General information
- Name: Cairo Opera Ballet Company
- Year founded: 1958; 68 years ago
- Founders: Tharwat Okasha, Leonid Lavrovsky
- Principal venue: Cairo Opera House

Senior staff
- Chief executive: Erminia Gambarelli Kamel

Other
- Parent company: Higher Institute of Ballet

= Cairo Opera Ballet Company =

Ballet company and school in Egypt

The Cairo Opera Ballet Company is the resident ballet company of the Cairo Opera House and a ballet school affiliated to Egypt's Higher Institute of Ballet. Its foundation began in 1958 during the presidency of Gamal Abdel Nasser through the efforts of Tharwat Okasha, Egypt's culture minister at the time, and Leonid Lavrovsky, the former artistic director of the Bolshoi Ballet, who took a group of Egyptian dancers to Russia for two years of training. At the time of its founding, it was the only resident classical ballet company in Egypt and the Middle East. The Company director was Enayat Azmi.

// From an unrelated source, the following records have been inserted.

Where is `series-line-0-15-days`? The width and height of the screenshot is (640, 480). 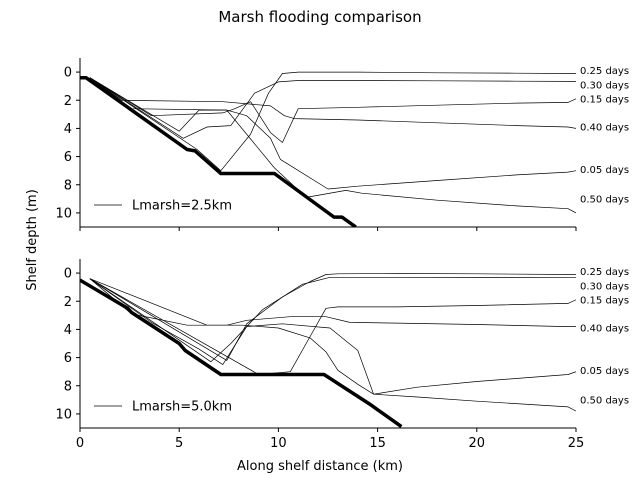 series-line-0-15-days is located at coordinates (332, 110).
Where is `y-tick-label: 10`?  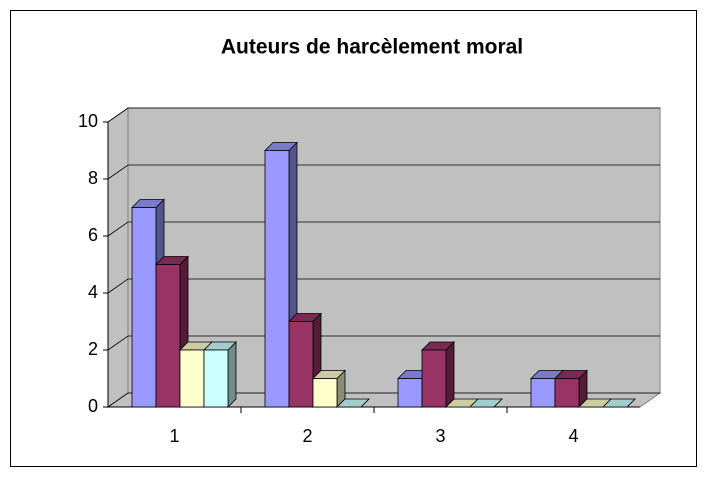
y-tick-label: 10 is located at coordinates (88, 121).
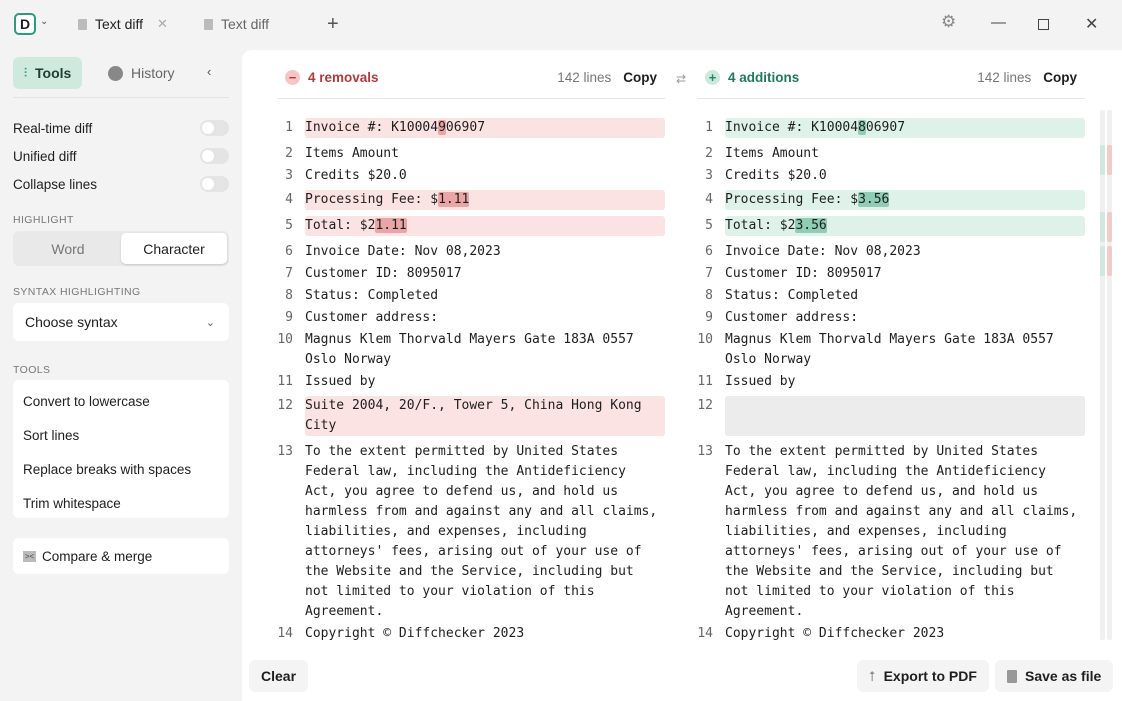  I want to click on compare-merge-label: Compare & merge, so click(98, 556).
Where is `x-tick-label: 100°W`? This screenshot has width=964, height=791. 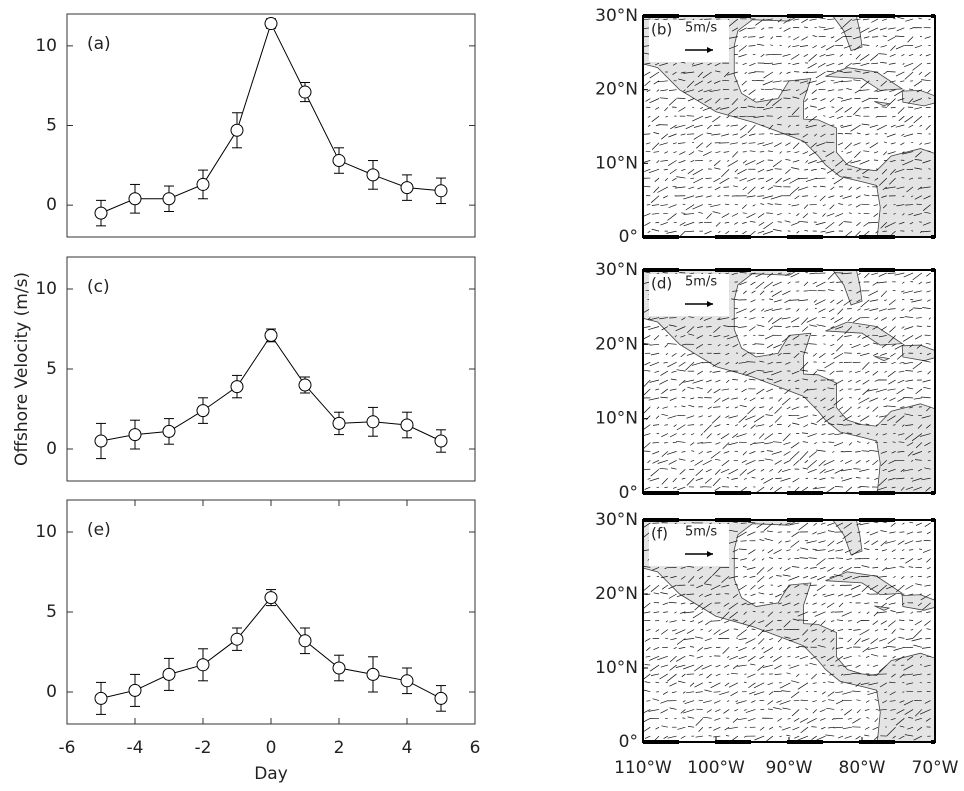 x-tick-label: 100°W is located at coordinates (716, 768).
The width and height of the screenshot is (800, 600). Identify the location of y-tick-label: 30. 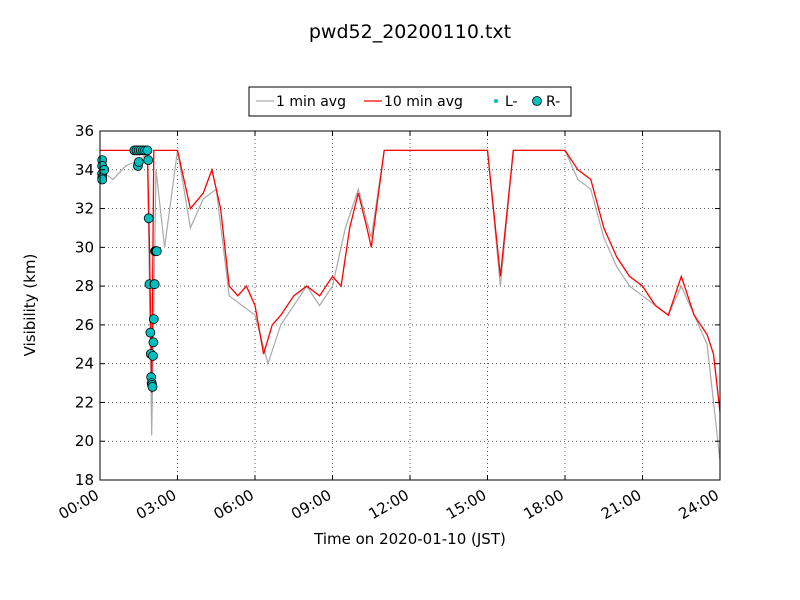
(84, 247).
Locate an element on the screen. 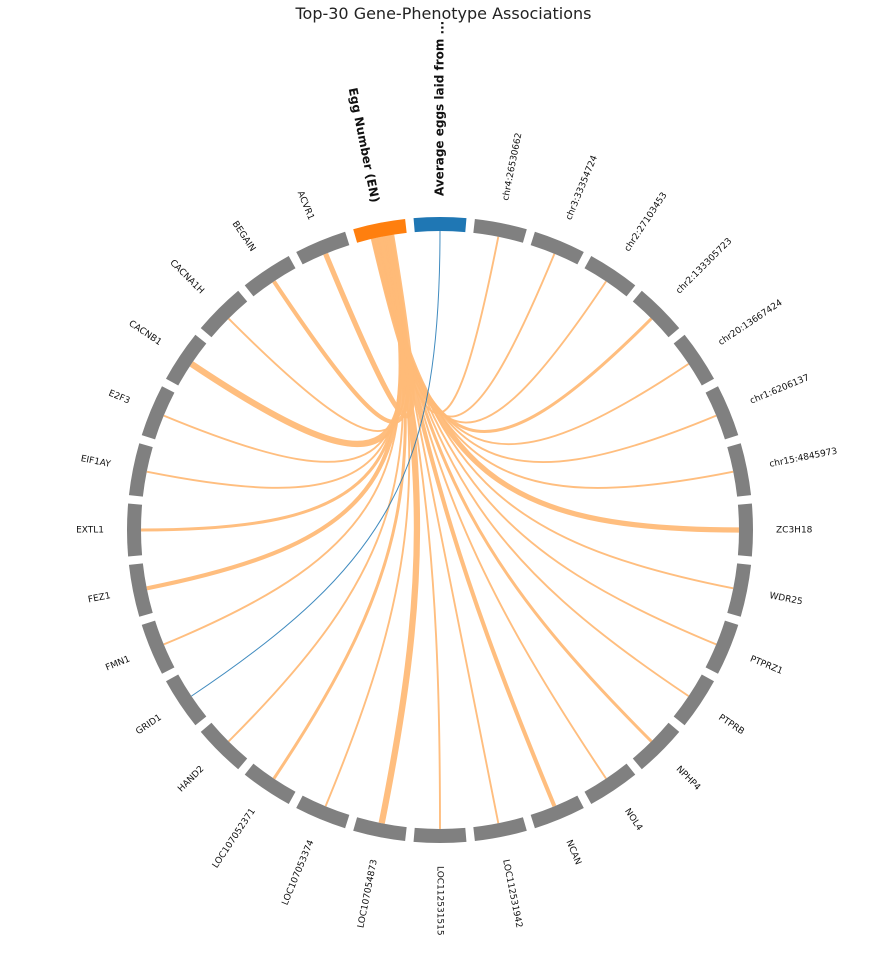 Image resolution: width=887 pixels, height=975 pixels. gene-label-begain: BEGAIN is located at coordinates (244, 237).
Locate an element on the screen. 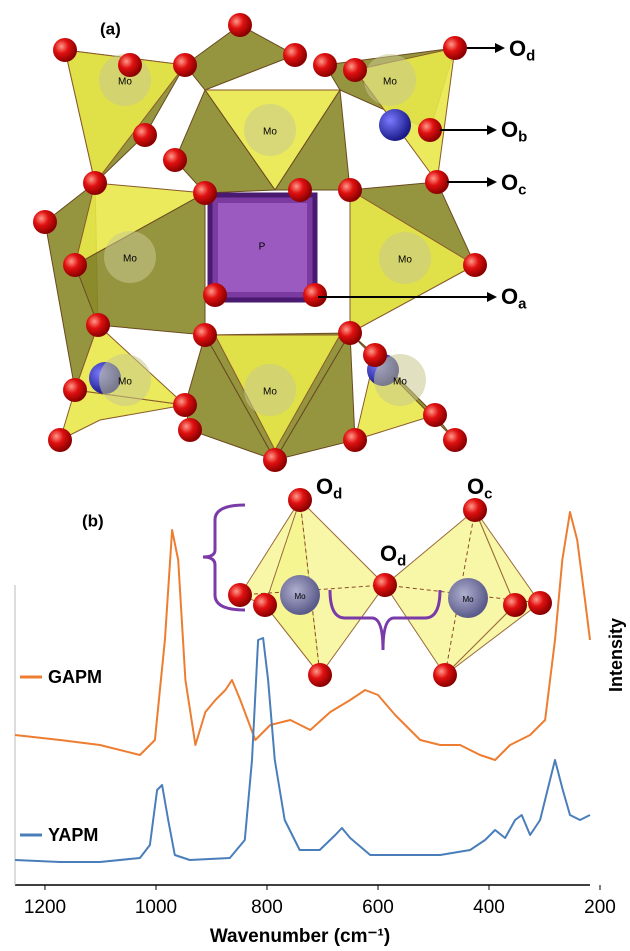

With a ballet school established, the company staged its first ballet production, The Fountain of Bakhshisarai, at the Khedivial Opera House in 1966. President Nasser himself attended the ballet and awards were presented to the company's management, lead dancers Abdel Moneim Kamel and Aleya Abdel Razek. The company performed a full range of ballets from the classical ballet repertoire including Don Quixote, Paquita, Giselle, Swan Lake, Le Corsaire and Scheherazade. In 1969 the Company hosted the Royal Ballet for a performance of Swan Lake at Giza pyramid complex in Giza.

The destruction of the Khedivial Opera House by fire in 1971, followed by President Anwar Sadat severing Egypt's ties with Russia in 1972, led to a serious decline of the company. The company and its ballet school had a resurgence following the construction of the new Cairo Opera House in 1988.

Since 2004, Erminia Gambarelli Kamel has been the company's artistic director. Trained at the La Scala Theatre Ballet School, Kamel joined the Cairo Opera Ballet Company as a principal dancer in 1982.